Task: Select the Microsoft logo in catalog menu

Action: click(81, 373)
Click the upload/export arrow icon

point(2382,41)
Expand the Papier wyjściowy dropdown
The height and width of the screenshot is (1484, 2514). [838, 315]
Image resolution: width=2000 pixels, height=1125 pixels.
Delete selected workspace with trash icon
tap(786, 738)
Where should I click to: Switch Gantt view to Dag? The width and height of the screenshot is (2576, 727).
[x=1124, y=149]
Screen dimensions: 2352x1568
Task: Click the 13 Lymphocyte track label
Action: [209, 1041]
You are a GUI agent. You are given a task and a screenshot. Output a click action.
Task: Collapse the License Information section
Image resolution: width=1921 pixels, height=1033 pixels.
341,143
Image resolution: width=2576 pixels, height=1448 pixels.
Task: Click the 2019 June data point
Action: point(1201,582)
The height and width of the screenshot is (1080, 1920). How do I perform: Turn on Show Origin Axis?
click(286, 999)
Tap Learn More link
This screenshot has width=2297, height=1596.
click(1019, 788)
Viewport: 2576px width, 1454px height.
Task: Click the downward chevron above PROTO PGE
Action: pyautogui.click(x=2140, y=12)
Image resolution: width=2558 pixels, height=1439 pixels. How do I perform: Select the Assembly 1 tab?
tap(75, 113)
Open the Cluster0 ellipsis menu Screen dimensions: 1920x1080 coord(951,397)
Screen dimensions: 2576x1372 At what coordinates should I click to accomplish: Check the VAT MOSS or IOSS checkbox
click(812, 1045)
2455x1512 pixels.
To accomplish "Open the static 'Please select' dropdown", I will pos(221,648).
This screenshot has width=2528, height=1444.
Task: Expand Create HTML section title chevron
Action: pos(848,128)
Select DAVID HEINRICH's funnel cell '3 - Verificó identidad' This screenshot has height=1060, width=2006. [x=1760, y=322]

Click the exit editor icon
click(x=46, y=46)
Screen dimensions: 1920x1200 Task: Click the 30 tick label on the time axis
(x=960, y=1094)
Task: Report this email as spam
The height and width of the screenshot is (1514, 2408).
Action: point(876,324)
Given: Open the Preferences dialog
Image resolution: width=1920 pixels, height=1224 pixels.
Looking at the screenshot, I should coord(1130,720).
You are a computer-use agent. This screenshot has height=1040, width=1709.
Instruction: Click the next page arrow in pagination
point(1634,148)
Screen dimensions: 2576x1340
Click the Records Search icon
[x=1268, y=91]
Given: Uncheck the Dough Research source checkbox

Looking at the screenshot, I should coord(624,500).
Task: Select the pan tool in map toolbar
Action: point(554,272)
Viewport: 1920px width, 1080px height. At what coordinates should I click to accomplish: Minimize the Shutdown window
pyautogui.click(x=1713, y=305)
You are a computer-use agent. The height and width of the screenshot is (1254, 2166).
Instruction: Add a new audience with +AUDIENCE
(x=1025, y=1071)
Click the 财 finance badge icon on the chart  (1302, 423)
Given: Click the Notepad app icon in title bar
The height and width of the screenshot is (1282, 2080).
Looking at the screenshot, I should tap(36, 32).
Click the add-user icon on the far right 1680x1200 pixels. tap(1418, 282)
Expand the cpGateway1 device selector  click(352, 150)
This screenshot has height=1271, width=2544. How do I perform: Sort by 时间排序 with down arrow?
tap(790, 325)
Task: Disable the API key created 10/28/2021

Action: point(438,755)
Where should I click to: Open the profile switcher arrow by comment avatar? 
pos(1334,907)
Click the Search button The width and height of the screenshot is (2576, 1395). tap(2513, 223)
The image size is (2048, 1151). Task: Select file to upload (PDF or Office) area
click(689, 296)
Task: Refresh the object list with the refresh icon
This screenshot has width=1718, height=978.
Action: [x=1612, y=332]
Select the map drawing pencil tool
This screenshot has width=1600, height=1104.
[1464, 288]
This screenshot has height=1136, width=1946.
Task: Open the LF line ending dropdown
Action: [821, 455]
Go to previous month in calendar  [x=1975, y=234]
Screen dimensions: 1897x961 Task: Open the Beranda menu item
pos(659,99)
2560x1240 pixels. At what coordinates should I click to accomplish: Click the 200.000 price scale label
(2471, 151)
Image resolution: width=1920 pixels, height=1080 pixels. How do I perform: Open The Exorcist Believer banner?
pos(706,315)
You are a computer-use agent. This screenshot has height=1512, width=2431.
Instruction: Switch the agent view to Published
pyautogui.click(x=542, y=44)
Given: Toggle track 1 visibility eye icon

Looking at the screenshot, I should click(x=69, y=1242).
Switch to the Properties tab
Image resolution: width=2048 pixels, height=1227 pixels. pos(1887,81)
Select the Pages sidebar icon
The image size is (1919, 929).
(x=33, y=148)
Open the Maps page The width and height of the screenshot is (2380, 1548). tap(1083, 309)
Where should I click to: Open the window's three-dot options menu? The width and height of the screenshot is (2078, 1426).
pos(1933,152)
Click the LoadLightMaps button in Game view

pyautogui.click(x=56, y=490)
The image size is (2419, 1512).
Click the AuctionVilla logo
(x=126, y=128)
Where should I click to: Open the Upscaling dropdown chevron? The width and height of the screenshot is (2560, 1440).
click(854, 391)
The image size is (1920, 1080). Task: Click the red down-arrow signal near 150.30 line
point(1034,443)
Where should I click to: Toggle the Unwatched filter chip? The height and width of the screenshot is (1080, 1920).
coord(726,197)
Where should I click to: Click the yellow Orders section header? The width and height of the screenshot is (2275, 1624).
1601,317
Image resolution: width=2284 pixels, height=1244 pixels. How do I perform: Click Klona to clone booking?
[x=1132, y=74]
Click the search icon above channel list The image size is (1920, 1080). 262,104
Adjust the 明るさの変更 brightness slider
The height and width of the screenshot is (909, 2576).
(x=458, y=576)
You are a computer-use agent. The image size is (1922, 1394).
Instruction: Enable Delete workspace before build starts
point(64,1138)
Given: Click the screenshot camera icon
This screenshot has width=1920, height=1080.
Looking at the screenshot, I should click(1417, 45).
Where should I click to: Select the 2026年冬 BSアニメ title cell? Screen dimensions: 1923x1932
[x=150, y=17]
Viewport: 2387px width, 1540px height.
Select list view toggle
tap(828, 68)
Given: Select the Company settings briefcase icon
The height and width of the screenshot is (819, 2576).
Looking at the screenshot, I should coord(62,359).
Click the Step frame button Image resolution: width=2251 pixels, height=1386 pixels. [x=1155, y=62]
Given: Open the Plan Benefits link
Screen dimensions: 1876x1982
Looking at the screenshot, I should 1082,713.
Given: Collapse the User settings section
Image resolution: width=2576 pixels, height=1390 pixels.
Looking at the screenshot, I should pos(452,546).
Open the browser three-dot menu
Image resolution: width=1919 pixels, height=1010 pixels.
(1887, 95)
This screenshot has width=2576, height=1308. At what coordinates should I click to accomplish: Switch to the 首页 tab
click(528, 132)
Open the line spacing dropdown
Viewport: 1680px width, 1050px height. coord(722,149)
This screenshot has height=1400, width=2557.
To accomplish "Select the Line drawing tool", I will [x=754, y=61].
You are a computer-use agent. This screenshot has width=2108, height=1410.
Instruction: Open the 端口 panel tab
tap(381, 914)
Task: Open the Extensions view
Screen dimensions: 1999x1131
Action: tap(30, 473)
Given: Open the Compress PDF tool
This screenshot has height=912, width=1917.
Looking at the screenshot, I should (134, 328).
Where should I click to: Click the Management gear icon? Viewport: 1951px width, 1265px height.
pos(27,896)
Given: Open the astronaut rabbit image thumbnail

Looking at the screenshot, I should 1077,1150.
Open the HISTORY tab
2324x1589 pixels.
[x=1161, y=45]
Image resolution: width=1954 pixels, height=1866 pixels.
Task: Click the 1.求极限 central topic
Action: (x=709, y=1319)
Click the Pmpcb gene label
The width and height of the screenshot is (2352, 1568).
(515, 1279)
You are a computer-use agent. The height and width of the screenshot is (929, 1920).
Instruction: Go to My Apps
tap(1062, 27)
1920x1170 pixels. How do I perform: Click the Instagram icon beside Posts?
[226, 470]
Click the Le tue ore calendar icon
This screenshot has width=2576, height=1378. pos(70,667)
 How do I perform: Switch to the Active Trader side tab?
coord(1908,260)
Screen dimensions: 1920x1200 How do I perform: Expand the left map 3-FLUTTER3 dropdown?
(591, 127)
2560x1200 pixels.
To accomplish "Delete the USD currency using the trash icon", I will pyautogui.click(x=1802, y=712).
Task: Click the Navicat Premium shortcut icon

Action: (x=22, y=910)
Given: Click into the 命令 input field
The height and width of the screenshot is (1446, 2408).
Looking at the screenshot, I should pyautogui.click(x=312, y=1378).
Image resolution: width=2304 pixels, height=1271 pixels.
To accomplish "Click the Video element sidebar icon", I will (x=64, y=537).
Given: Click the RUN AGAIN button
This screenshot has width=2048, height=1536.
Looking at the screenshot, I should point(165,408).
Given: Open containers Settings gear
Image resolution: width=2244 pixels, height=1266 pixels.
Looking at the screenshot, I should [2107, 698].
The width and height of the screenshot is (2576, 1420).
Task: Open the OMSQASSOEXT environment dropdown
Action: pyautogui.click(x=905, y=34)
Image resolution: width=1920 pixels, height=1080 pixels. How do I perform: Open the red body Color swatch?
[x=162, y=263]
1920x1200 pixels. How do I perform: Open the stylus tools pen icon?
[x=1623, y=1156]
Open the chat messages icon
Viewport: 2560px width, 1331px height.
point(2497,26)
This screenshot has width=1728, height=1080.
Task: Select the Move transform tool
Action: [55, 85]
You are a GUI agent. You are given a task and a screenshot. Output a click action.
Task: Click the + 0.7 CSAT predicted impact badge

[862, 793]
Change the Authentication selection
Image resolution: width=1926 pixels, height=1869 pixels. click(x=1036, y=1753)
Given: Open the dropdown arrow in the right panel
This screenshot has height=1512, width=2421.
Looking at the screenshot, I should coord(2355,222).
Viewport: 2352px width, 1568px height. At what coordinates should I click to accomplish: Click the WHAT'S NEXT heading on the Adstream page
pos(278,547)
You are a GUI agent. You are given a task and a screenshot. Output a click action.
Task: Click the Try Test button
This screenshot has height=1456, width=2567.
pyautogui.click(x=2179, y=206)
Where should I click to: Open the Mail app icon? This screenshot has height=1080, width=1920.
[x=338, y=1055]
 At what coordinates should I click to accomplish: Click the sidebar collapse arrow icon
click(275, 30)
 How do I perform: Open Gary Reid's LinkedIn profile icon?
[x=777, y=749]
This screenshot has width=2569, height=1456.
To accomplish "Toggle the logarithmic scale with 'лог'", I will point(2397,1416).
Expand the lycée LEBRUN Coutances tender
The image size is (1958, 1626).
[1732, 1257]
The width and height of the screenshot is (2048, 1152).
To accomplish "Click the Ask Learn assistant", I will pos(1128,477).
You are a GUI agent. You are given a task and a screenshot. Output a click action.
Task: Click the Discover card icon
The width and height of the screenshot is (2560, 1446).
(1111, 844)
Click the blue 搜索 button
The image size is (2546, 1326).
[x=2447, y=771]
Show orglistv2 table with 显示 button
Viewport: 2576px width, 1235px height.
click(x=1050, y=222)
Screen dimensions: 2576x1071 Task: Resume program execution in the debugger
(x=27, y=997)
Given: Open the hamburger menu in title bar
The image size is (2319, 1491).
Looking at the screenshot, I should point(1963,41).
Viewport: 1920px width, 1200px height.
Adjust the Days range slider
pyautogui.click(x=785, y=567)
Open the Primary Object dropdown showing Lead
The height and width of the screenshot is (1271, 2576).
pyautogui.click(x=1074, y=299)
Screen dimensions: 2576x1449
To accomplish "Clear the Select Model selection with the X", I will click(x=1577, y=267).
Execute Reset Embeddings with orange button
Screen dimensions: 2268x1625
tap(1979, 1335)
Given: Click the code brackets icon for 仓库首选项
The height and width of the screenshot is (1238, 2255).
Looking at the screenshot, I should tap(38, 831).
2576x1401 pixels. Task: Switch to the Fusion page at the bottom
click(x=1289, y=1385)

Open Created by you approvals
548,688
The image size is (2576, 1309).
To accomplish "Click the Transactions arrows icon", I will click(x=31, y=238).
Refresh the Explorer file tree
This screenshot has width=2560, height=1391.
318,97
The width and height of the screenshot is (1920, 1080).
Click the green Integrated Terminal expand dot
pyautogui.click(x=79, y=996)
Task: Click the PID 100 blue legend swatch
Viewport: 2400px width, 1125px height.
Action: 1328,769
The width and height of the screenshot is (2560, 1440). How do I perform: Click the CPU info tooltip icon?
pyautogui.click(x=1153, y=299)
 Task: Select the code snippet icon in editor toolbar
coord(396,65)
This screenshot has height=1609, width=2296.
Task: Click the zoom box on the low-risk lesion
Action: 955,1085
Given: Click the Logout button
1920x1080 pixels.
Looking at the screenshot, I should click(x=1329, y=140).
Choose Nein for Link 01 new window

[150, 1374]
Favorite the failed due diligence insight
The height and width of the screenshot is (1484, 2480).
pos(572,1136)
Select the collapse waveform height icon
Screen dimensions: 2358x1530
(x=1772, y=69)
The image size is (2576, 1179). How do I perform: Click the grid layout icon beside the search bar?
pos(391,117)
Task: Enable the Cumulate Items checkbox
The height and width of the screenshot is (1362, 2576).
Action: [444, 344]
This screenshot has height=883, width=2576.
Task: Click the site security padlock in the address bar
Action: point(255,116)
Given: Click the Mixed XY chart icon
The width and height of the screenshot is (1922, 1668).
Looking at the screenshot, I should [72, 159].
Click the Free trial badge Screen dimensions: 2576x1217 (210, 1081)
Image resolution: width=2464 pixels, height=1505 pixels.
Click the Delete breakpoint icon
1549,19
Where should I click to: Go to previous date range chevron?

******

* [AIM OF THE TASK] From the listing above, copy every line that holds the string "computer".

* [TASK SOLUTION]
You are a computer-use agent. This screenshot has height=1040, width=1709.
You are a computer-use agent. The height and width of the screenshot is (1254, 2166).
You are a computer-use agent. This screenshot has height=1512, width=2431.
You are a computer-use agent. The image size is (1922, 1394).
You are a computer-use agent. This screenshot has width=2108, height=1410.
You are a computer-use agent. The height and width of the screenshot is (929, 1920).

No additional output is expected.